Your reply should repeat all records verbatim and contain no images.

Collected data

::::::::::

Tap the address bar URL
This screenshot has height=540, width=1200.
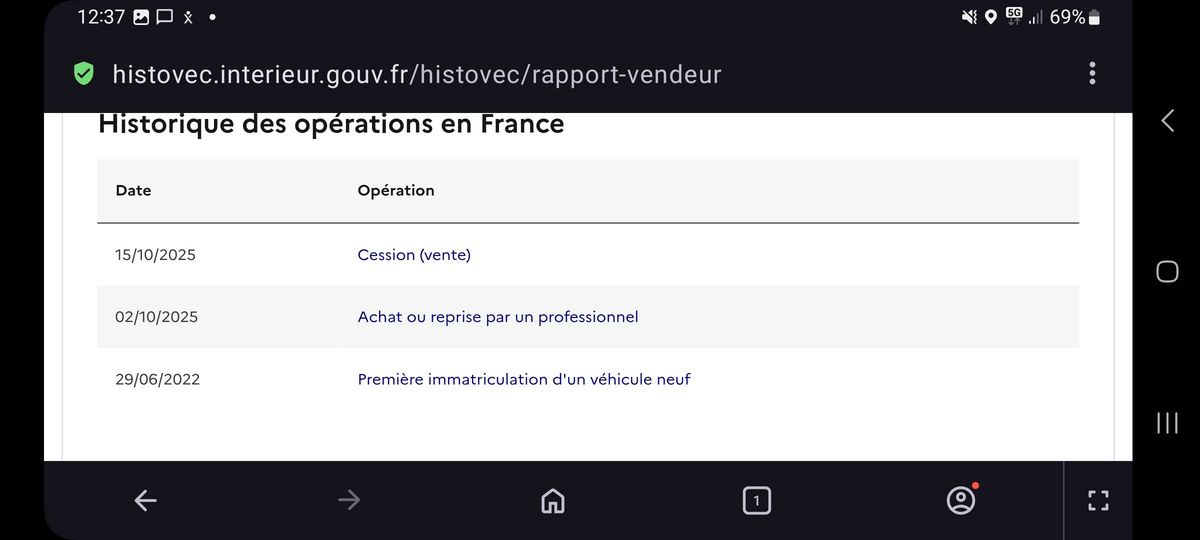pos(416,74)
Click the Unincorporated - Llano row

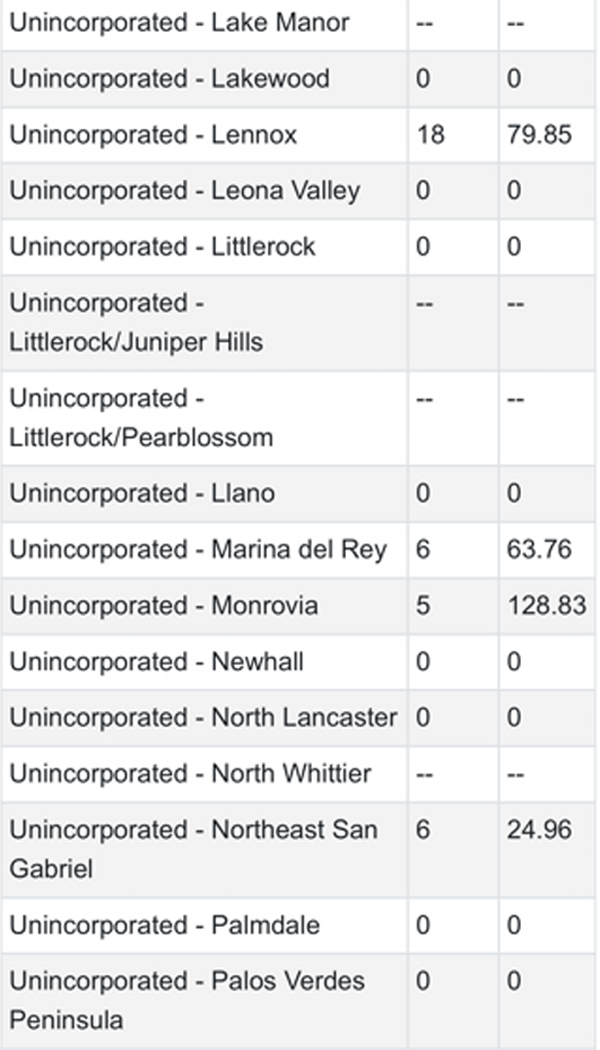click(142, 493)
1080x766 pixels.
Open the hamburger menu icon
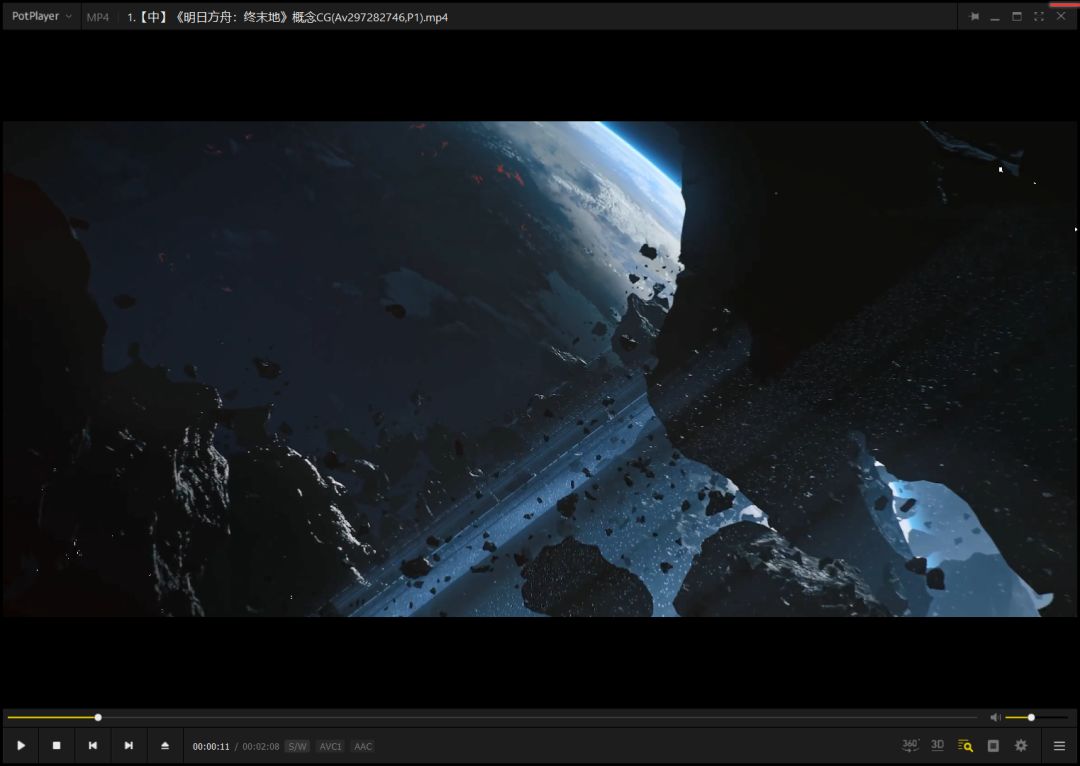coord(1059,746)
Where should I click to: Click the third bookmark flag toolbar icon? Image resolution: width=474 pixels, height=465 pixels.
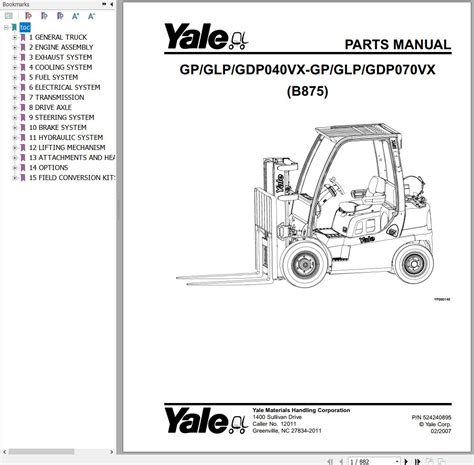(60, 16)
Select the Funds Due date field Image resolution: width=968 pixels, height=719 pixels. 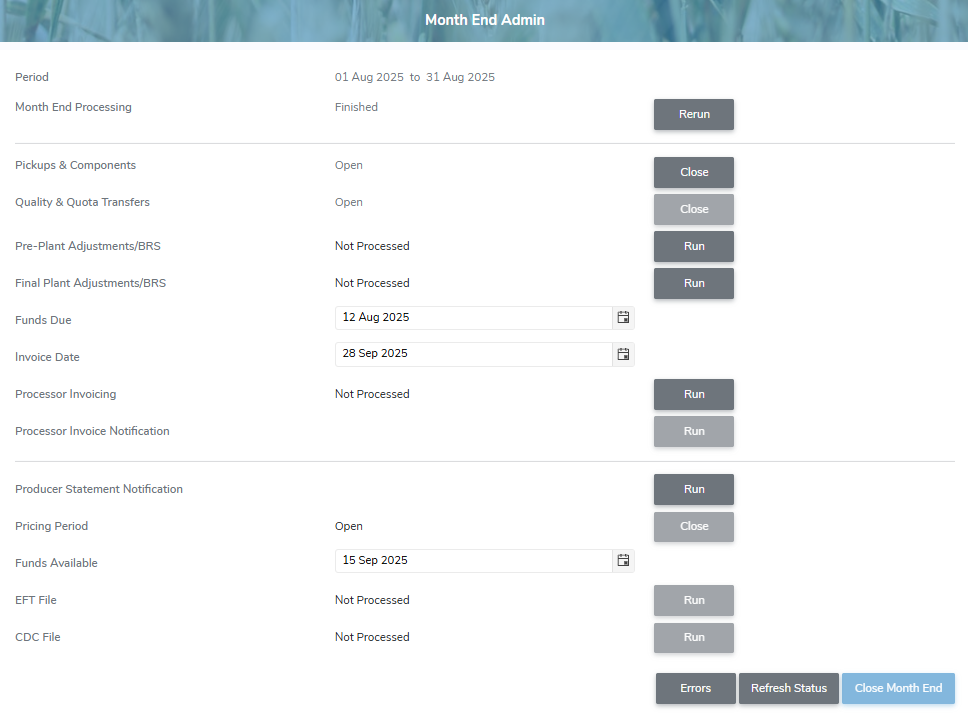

::::::::::

Exercise solution:
Tap the address bar URL
This screenshot has height=540, width=1200.
pos(416,74)
Click the Unincorporated - Llano row

click(142, 493)
1080x766 pixels.
Open the hamburger menu icon
coord(1059,746)
Where should I click to: Click the third bookmark flag toolbar icon? Image resolution: width=474 pixels, height=465 pixels.
(60, 16)
Select the Funds Due date field Image resolution: width=968 pixels, height=719 pixels. 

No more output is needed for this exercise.